Kolumne Februar 2011?
„Liebe deine Made“, „Langhans im Himmel“ oder „Der Busch-Trommler“. Dank solch seriöser Artikel aus der Qualitätspresse bin ich über Deutschlands beliebteste Ekel-Sendung bestens informiert. Als Feuilleton-Leser kenne ich den neuesten Dschungel-Klatsch, ohne ihn wirklich wissen zu wollen. Wen wundert’s da noch, dass in einer Welt die Kopf steht sich dieser Tage ausgerechnet die Bild-Zeitung als Sprachrohr der Vernunft anbietet, wenn sie fragt: „Machen sie für Geld wirklich alles?“
Das deutsche Feuilleton hingegen berichtet schadenfroh über madenkauende oder spinnenfressende C- bis E-Promis. Zu ihrem Liebling haben sie den „undogmatischen“ Quotenonkel Langhans erkoren, der das Dschungelcamp kurz vor seinem Australientrip als „Urszene der Kommune“ gepriesen und bei seinem Marsch durch die Institutionen nun die Endstation erreicht hat. Und die deutschen Kulturjournalisten marschieren munter mit. Vom Dschungel verwirrt, ins Boulevard verirrt.

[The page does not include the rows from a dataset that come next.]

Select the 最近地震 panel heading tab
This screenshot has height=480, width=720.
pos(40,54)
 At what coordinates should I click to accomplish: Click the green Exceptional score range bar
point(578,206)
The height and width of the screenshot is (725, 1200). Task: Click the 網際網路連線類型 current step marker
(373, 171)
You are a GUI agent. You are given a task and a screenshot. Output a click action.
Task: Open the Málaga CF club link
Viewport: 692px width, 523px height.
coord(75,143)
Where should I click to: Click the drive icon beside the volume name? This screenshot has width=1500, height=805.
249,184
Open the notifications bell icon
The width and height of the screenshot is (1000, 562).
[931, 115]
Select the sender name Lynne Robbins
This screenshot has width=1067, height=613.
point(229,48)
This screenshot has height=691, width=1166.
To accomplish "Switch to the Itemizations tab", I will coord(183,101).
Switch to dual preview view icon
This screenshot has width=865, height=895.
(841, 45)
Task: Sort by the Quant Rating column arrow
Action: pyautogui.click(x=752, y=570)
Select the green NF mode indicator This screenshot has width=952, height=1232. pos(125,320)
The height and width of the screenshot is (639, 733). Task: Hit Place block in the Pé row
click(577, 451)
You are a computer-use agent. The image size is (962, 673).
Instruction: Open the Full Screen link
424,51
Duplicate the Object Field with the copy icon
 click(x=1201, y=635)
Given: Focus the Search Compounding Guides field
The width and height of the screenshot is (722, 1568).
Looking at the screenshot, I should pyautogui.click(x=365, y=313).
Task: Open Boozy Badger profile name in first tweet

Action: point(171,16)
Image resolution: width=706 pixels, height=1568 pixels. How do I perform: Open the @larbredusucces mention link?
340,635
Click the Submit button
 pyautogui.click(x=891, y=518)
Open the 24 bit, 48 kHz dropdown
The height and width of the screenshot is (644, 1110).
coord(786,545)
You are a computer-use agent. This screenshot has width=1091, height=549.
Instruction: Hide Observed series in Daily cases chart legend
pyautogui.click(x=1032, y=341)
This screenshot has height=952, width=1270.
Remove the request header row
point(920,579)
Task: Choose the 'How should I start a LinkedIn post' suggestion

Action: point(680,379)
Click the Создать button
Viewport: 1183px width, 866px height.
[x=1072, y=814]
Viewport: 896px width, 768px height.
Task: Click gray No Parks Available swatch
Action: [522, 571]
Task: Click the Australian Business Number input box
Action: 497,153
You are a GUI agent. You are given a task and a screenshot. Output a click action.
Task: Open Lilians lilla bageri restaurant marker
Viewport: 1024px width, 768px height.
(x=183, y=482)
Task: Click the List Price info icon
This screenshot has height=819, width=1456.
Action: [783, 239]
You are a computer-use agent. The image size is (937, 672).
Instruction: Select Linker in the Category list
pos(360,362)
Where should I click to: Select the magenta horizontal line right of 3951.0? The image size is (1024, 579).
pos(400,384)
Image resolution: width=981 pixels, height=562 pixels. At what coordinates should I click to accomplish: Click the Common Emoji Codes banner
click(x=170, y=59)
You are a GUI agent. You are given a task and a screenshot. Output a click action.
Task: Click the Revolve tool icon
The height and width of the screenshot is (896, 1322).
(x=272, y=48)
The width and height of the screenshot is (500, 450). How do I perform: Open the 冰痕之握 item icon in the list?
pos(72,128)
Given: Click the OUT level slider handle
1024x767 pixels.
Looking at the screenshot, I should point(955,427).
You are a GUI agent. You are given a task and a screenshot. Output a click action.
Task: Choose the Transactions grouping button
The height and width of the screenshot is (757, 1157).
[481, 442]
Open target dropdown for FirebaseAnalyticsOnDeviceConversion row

Einmal mehr entpuppt sich das alljährliche Spucken, Stechen und Würgen auf dem fünften Kontinent als Glücksfall für Medien jeglicher Couleur. Wie wir aus dieser Zeitung wissen, besitzt jeder dritte der über sieben Millionen Zuschauer die Hochschulreife, jeder vierte einen akademischen Abschluss. Wer, wenn nicht die Kultur- und Medienbeauftragten der renommiertesten Zeitungen soll diese anspruchsvolle Klientel über die Schauergeschichten denn auch auf dem Laufenden halten? Die klügsten Köpfe sind gefordert, die Sensationsgier der Zuschauerelite wie der Fernsehmassen zu befriedigen. Das naturgegebene Bedürfnis des Publikums nach Niedertracht und Häme möchten auch die besser beleumundeten Pressehäuser stillen. Sei es aus gewinnorientiertem Kalkül oder schlichten Voyeurismus. „Nachschieben, nachschieben“, heißt es aus dem Munde des Sensationsjournalisten in Bölls Erzählung „Die verlorene Ehre der Katharina Blum“. Bölls Redakteur der ZEITUNG hat bereits in den 70er Jahren das moderne Credo für alle anderen Zeitungen ausgegeben.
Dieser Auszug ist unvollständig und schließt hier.